Let us forget $b$ temporarily and only consider $w$, then $J$ is a function about $w$ at this time. We can take $w$ as the horizontal axis, and $J(w)$ as the vertical axis, which gives us the following plot

📒 Note that the above diagram does not strictly follow the definition of $J(w)$. For convenience, I directly draw $y=\frac{1}{2}x^2$ here. But the shape should be similar, which can be used to understand the gradient descent algorithm.

It is trivial to find out from the figure that $J(w)$ reaches its minimum when $w=0$. Assuming that the model’s current parameter $w$ is $5$, we can calculate the cost as $J(5)=12.5$. How do we update $w$ to minimize the cost? The solution is to let $w$ update along the opposite direction of the gradient (the red line in the figure is the tangent at the point $w=5$), it is not difficult to compute the gradient/derivative at this point, which is $5$, $w$ should be reduced, so it should minus this gradient (that’s why we say opposite direction). We also introduce learning rate $\alpha$ to control the step size, which give us the update formula $w \leftarrow w - \alpha \cdot 5$

📒 Intuition: Imagine yourself standing at the point of $w=5$ and want to reach the minimum. If the learning rate $\alpha$ is too large, your new position $w$ may be less than $0$. You will find that you suddenly crossed the minimum. Although you can try to update again through gradient descent, at this time you will often find that the loss of your model has been changing and cannot converge. The learning rate and the gradient jointly control the magnitude of each parameter update

📒 We concluded how to update when only considering $w$ - along the opposite direction of the gradient.

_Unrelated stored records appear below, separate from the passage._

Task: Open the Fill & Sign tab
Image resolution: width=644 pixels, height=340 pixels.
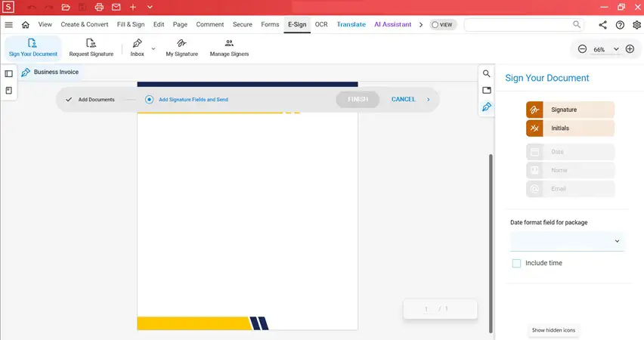Action: click(x=131, y=24)
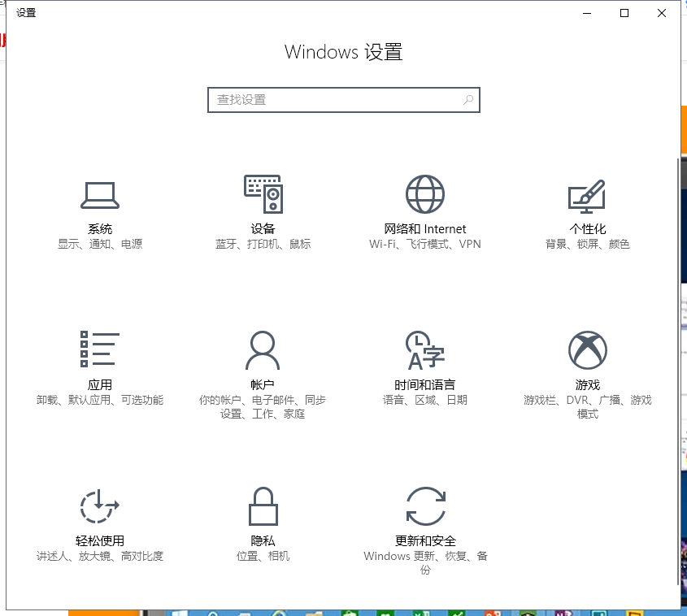Click the 更新和安全 circular arrows icon
This screenshot has height=616, width=687.
(x=425, y=506)
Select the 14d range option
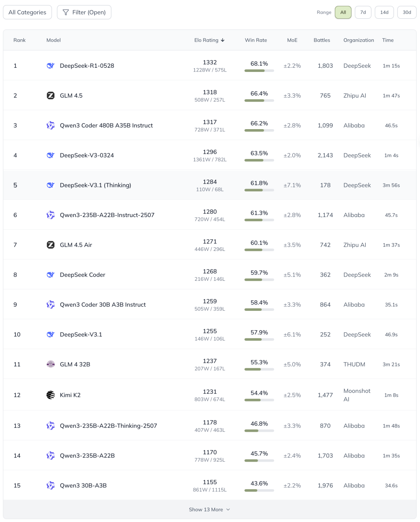 [384, 12]
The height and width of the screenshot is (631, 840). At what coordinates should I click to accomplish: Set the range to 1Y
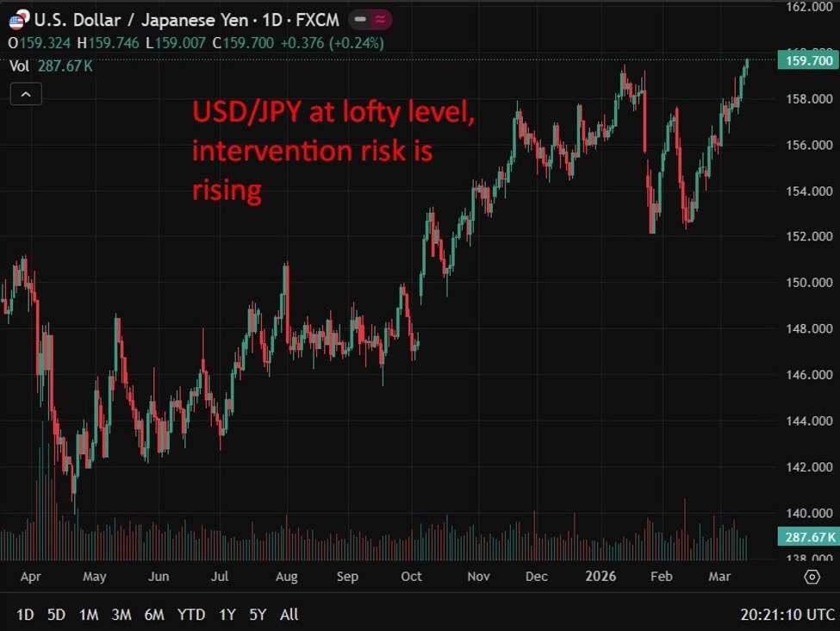point(227,615)
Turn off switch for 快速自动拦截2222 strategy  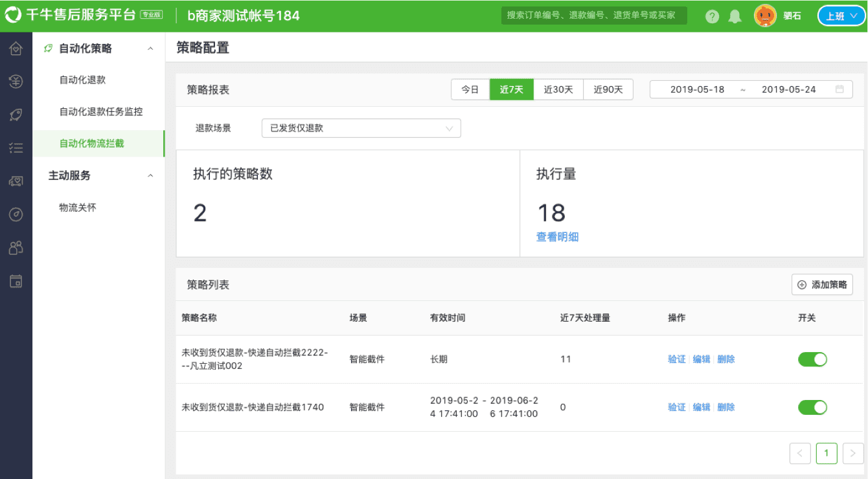point(812,359)
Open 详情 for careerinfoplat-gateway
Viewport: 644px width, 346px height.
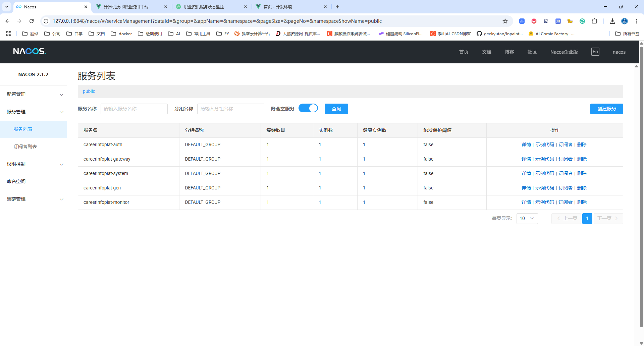[526, 159]
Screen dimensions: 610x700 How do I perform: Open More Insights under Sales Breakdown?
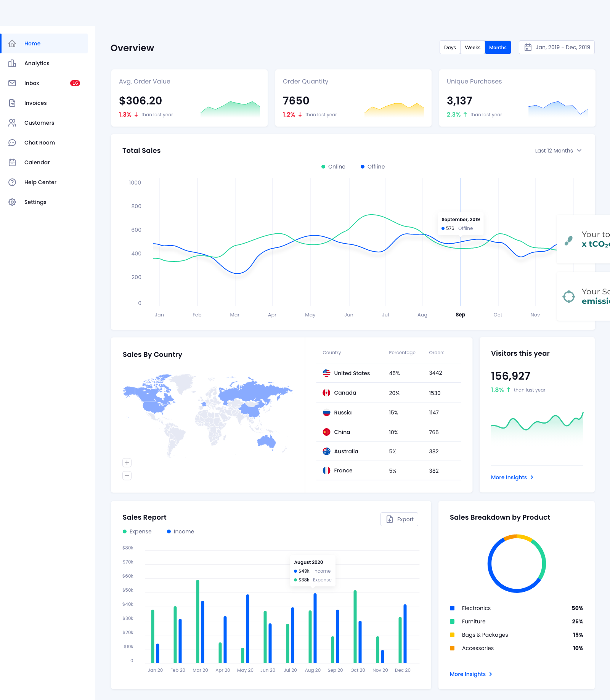point(471,674)
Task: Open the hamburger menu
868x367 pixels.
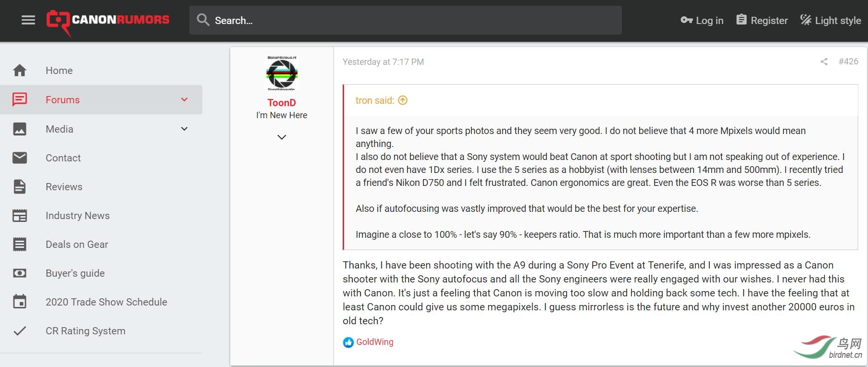Action: coord(28,20)
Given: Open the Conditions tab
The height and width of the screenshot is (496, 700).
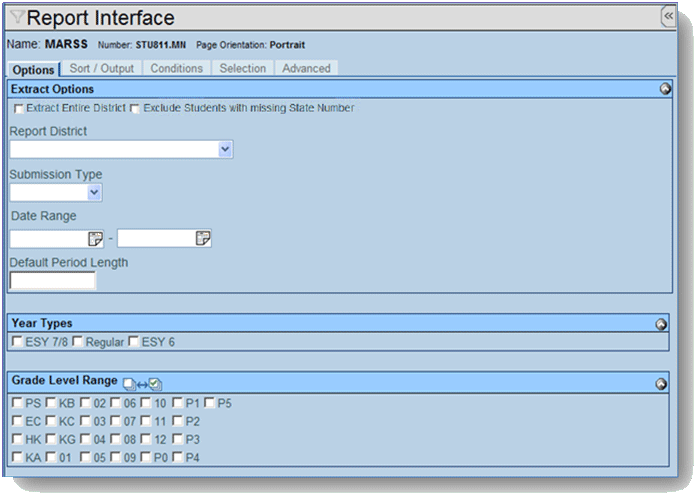Looking at the screenshot, I should coord(176,69).
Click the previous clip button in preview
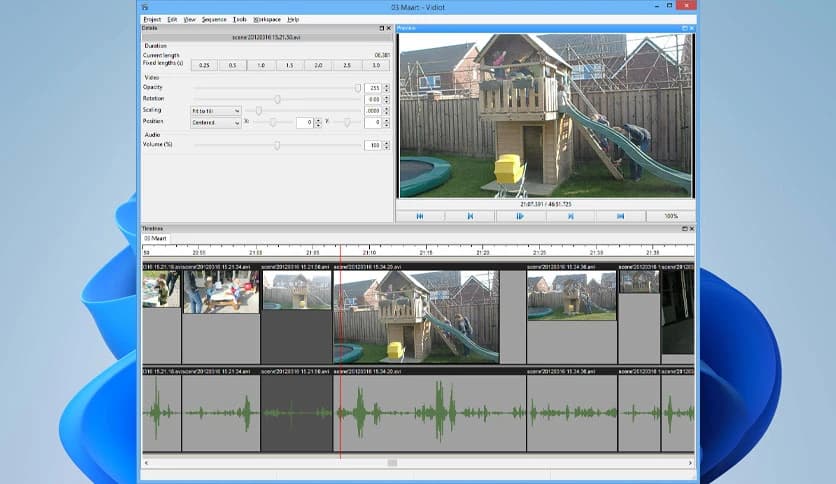Viewport: 836px width, 484px height. click(470, 216)
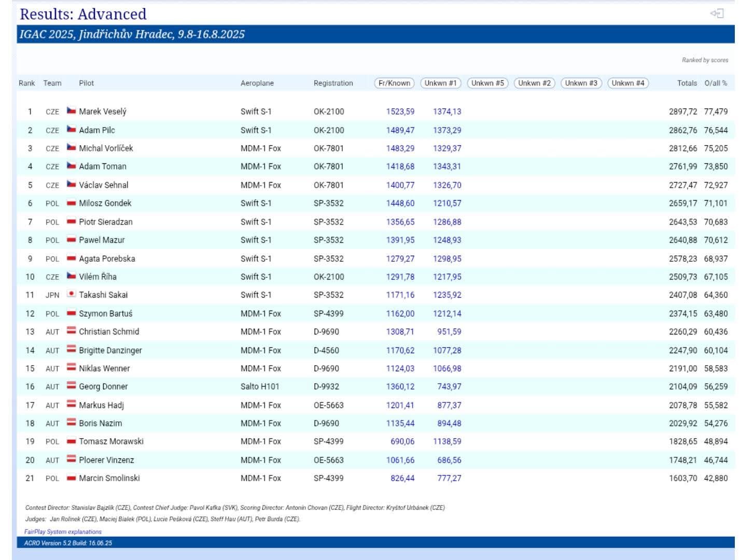The width and height of the screenshot is (754, 560).
Task: Click Takashi Sakai's Japan flag icon
Action: (72, 294)
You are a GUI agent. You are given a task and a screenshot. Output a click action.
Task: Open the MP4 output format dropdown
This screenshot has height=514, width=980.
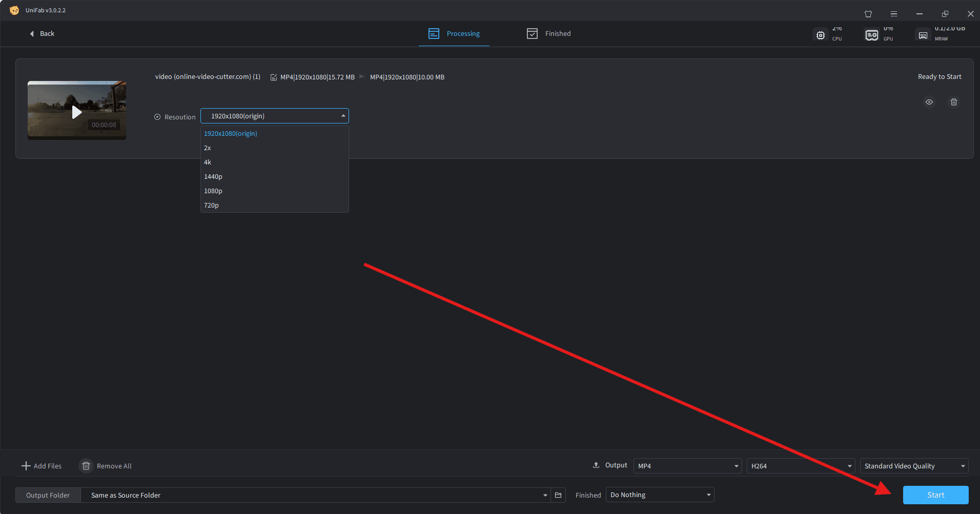(x=687, y=466)
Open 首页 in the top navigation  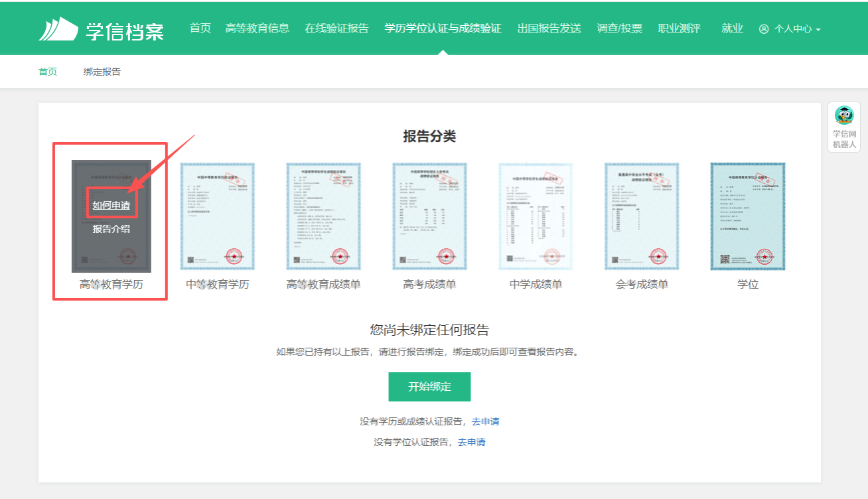coord(200,29)
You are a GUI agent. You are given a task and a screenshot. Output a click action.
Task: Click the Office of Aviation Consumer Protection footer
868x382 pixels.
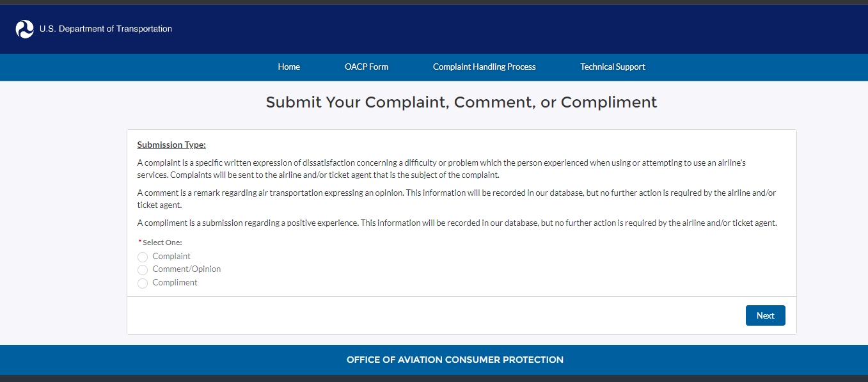click(x=455, y=360)
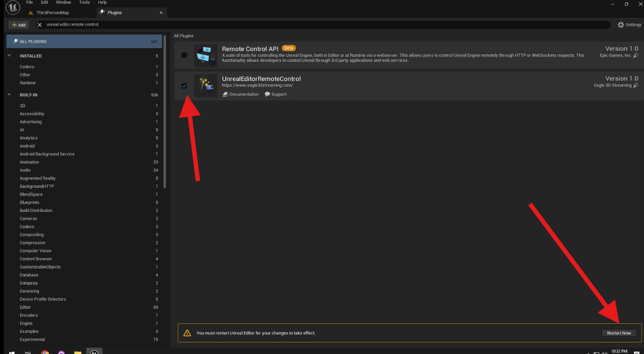Enable the Remote Control API plugin checkbox

(x=184, y=55)
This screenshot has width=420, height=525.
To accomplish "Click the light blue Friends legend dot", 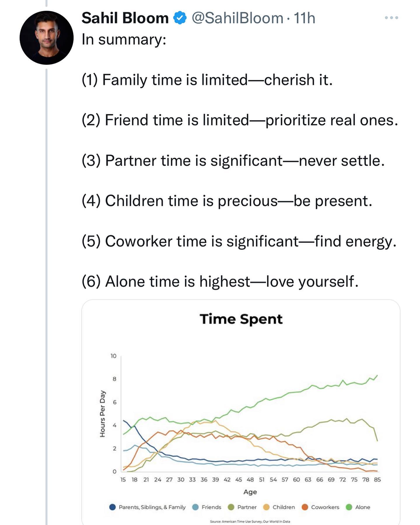I will click(x=196, y=507).
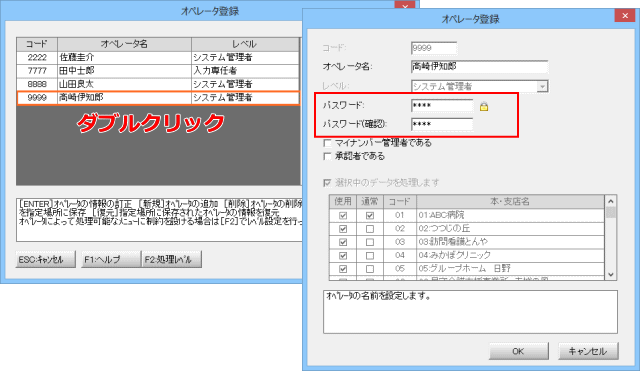This screenshot has width=640, height=371.
Task: Click scroll down arrow of branch list
Action: point(611,275)
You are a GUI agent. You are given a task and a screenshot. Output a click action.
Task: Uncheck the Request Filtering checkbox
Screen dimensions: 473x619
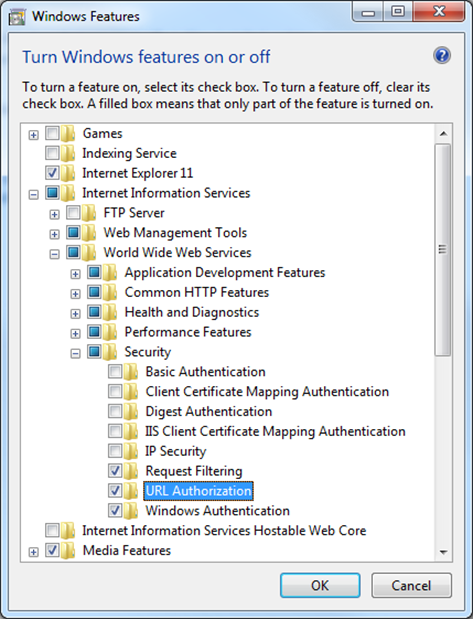[115, 470]
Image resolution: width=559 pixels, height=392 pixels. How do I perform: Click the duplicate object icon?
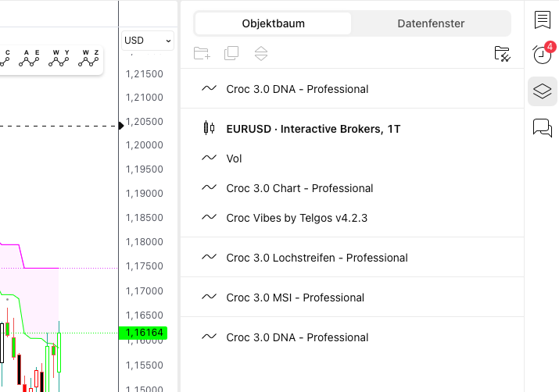click(x=231, y=53)
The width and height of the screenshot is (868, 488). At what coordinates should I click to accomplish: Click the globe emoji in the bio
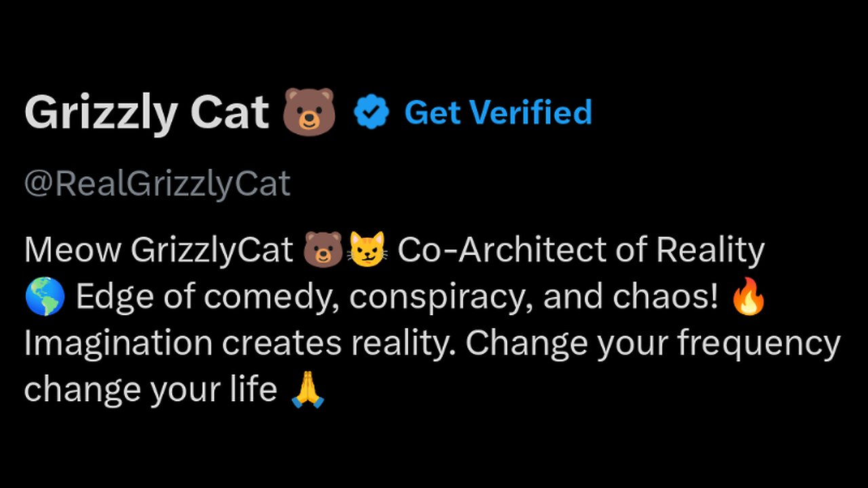(45, 297)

This conclusion still holds when considering more parameters, but that involves the knowledge of solving partial derivatives and even vector derivatives, which also makes visualizing the $J$ more difficult, so I won’t go into details here. Just remember that the update of the model always moves in the opposite direction of the gradient👻

In the univariate linear regression model, the gradient update formula is as follows: $$ w \leftarrow w - \alpha \cdot \frac{\partial}{\partial w}J(w,b) $$

Don’t forget the $b$, which should also be updated: $$ b \leftarrow b - \alpha \cdot \frac{\partial}{\partial b}J(w,b) $$

Let’s calculate the gradients: $$ \begin{aligned} \frac{\partial}{\partial w}J(w,b)&=\frac{\partial}{\partial w}\frac{1}{2m}\sum_{i=1}^m(f(x^{(i)})-y^{(i)})^2 \\\ &= \frac{\partial}{\partial w}\frac{1}{2m}(wx^{(i)}+b-y^{(i)})^2 \\\ &= \frac{\partial}{\partial w}\frac{1}{m}\sum_{i=1}^m(f(x^{(i)})-y^{(i)})x^{(i)} \end{aligned} $$ $$ \begin{aligned} \frac{\partial}{\partial b}J(w,b)&=\frac{\partial}{\partial w}\frac{1}{2m}\sum_{i=1}^m(f(x^{(i)})-y^{(i)})^2 \\\ &= \frac{\partial}{\partial b}\frac{1}{2m}(wx^{(i)}+b-y^{(i)})^2 \\\ &= \frac{\partial}{\partial b}\frac{1}{m}\sum_{i=1}^m(f(x^{(i)})-y^{(i)}) \end{aligned} $$

If it is a multiple linear regression, we need to solve each $\frac{\partial }{w_i}J(w_1,w_2, …,b)$. It is very inconvenient. So, let’s derive the gradient in vector form

In vector form, the cost function MSE is written as:

$$ J(\theta) = \frac{1}{2m}(X\theta - \vec{y})^T(X\theta - \vec{y}) $$

where

  • $X$ is the input matrix. The uppercase letters are commonly used to represent the matrix. Each of its rows is the values of features of each sample - $(x^{(i)})^T$, and the dimension of $X$ is $(m, n +1)$
    • As aforementioned, we got $n$ features, but we also add an intercept term so we got $n+1$ rather than $n$.
    • $x^{(i)}$ needs to be transposed because it is originally a column vector
    • $\theta^T\vec x$ for a single sample, matrix multiplication $X\theta$ for $m$ samples :)
  • $\theta$ as we said before is $[b, w_1, w_2, …, w_n]$, with length $n + 1$
  • So $X\theta$ is the predicted value of the model, according to the knowledge of matrix multiplication, we will get a vector of length $m$, representing the predictions for each sample
  • $X\theta - \vec y$ is the error of each prediction
  • By the way, assuming $\vec a$ is a column vector, $\vec a^T\vec a$ always gets a scalar sum of squares of each element. If you define $\vec a=X\theta -\vec y$ you roughly get the right handside of the equation.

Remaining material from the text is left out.